- _Text excerpt_:

════════════════

PostId
Context
At a high-level VariantAlleles.com is being built as a way to learn about modern web appllication development and to provide a useful tool for the genetics community. This document will focus on the genetics aspects of the project.
Decisions
Genetic data at VariantAlleles.com will be derived from several sources that will be documented.
Reference Genome
VariantAlleles.com will use the GRCh38 reference genome. There has been a lot of focus recently on usage of GRCh38 as the reference genome. This is in contrast to when I started my most recent position in 2017 where GRCh37 was the standard.
Genes
VariantAlleles.com will use the ACMG secondary findings genes as the default gene list. As of Fall 2023 there are 73 unique genes on the list.

════════════════

- _Requirement_:
Please write the next part of the VariantAlleles.com design notes, picking up after the sentence about the 73 unique genes. The data has no connection to the VariantAlleles.com design notes.

════════════════

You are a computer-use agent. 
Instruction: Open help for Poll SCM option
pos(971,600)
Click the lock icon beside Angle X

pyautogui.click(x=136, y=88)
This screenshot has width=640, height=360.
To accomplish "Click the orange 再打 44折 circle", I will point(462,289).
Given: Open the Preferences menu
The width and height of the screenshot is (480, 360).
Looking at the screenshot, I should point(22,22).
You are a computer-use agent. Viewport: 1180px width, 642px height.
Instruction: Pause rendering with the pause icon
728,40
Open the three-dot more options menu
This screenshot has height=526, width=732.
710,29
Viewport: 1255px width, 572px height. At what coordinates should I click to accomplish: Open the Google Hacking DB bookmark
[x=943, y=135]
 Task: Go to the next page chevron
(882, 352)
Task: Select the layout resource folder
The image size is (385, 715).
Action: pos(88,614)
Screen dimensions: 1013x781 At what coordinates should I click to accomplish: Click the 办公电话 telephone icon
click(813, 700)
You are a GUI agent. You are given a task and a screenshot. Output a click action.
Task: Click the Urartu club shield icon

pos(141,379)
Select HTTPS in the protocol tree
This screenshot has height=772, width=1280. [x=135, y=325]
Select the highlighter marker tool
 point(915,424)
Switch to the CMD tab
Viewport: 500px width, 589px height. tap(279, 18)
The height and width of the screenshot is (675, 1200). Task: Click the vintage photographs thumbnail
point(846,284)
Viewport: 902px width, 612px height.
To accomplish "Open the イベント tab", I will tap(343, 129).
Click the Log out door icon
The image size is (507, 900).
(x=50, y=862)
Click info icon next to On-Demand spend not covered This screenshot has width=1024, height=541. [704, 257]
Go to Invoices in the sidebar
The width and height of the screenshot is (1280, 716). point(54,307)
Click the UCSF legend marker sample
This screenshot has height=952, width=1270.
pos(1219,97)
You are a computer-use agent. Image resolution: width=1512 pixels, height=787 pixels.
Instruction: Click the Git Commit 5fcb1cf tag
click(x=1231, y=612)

════════════════

- _Written answer_:
The ACMG secondary findings gene list was downloaded from the supplementary material of the following paper:
Transcripts
VariantAlleles.com will use the MANE transcripts as the default transcript list. I used the UCSC table browser to download all of the MANE transcripts for GRCh38. I used R to wrangle and filter the data to only include transcripts that are in the ACMG secondary findings genes. There were 84 unique transcripts in the final list which is more than the 73 genes. This is because some genes have multiple transcripts and in the case of MANE transcripts there might be multiple transcripts for a gene so that all likely pathogenic and pathogenic variants are covered. These are called Plus Clinical Mane transcripts. If a gene has a Plus Clinical Mane transcript then that transcript is used as the default transcript for the gene otherwise the primary MANE transcript is used.
Variants
VariantAlleles.com will use ClinVar as the default source for variants. I used the ClinVar FTP site to download a summary-text file of all variants in ClinVar. I used R to wrangle and filter the data to only include variants that are in the ACMG secondary findings genes and have a MANE transcript.